These pinpoint pustules, some with excoriations, and surrounding erythema appeared on the posterior trunk (A) and outer arms (B) of a 15-year-old boy after he had wrapped his upper body in a wool blanket. These lesions were occasionally pruritic, especially on the arms, where most of the excoriations were noted.
Robert P. Blereau, MD, of Morgan City, La, writes that uninflamed keratosis pilaris consists of abundant fine papules and is usually asymptomatic. When inflamed, as in this patient, the papules may become pustular and painful. Aggravating environmental factors include cold, dry air; hot baths; and wool clothing. Scratching, tight-fitting clothes, and abrasive treatments can cause secondary staphylococcal infection.
The diagnosis of keratosis pilaris is based on the clinical appearance of the lesions.

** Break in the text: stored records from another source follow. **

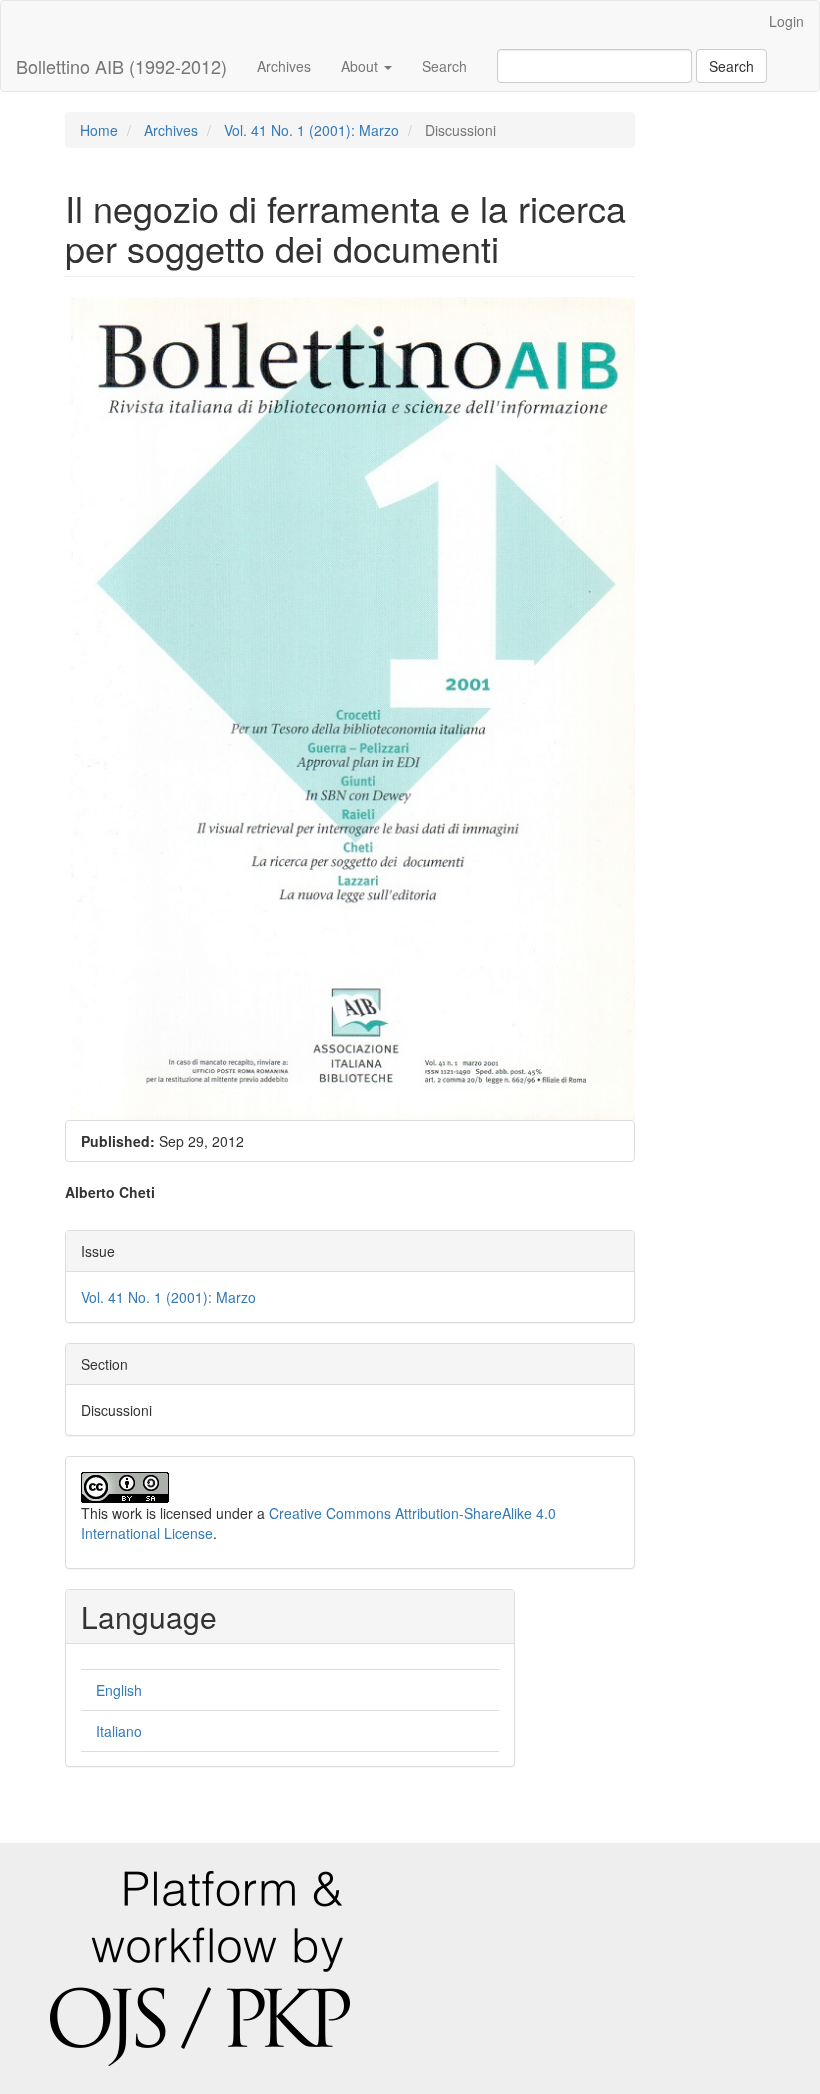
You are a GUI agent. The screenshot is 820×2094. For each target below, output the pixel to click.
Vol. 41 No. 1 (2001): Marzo (311, 130)
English (119, 1690)
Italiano (119, 1731)
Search (444, 66)
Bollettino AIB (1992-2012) (121, 66)
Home (99, 130)
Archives (284, 66)
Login (786, 21)
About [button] (361, 66)
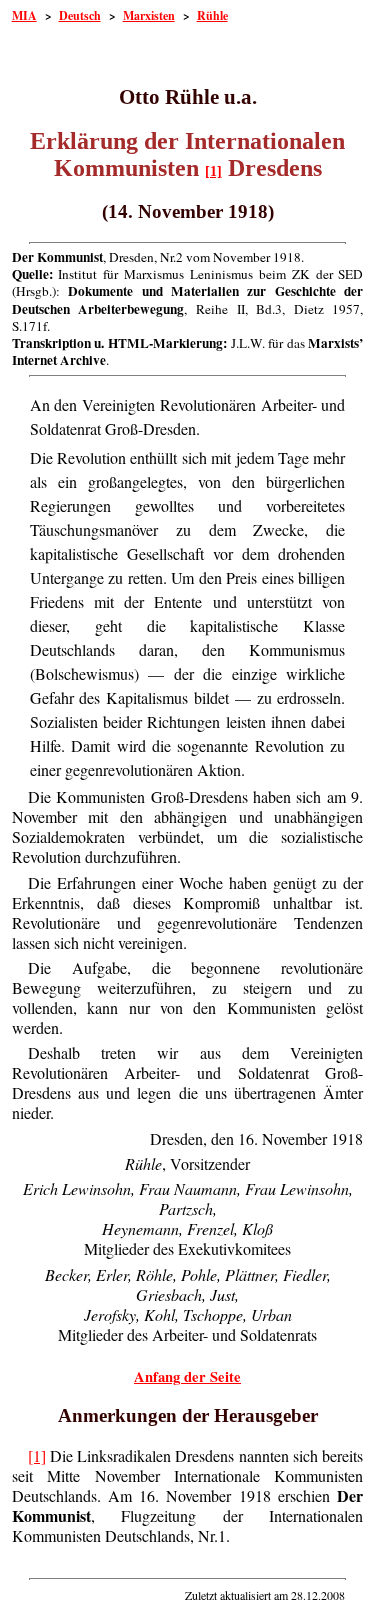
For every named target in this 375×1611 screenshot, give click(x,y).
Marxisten (149, 15)
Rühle (212, 15)
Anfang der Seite (187, 1376)
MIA (24, 15)
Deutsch (80, 15)
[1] (213, 171)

This relatively common hereditary disorder typically affects the outer upper arms and anterior and lateral thighs. The condition may be associated with ichthyosis, atopic dermatitis, hyperandrogenism, obesity, and type 1 diabetes mellitus. The differential diagnosis includes acne vulgaris, miliaria, drug-induced eruption, lichen spinulosus, pityriasis rubra pilaris, psoriasis, adverse effects of lithium( therapy, and uremia.1
Although there is no cure for keratosis pilaris, the rash may be controlled with topical keratolytics and avoidance of aggravating factors.2
This patient was treated with an oral antistaphylococcal antibiotic (cephalexin) for 10 days and was admonished to avoid contact with abrasive materials. The inflammation promptly resolved.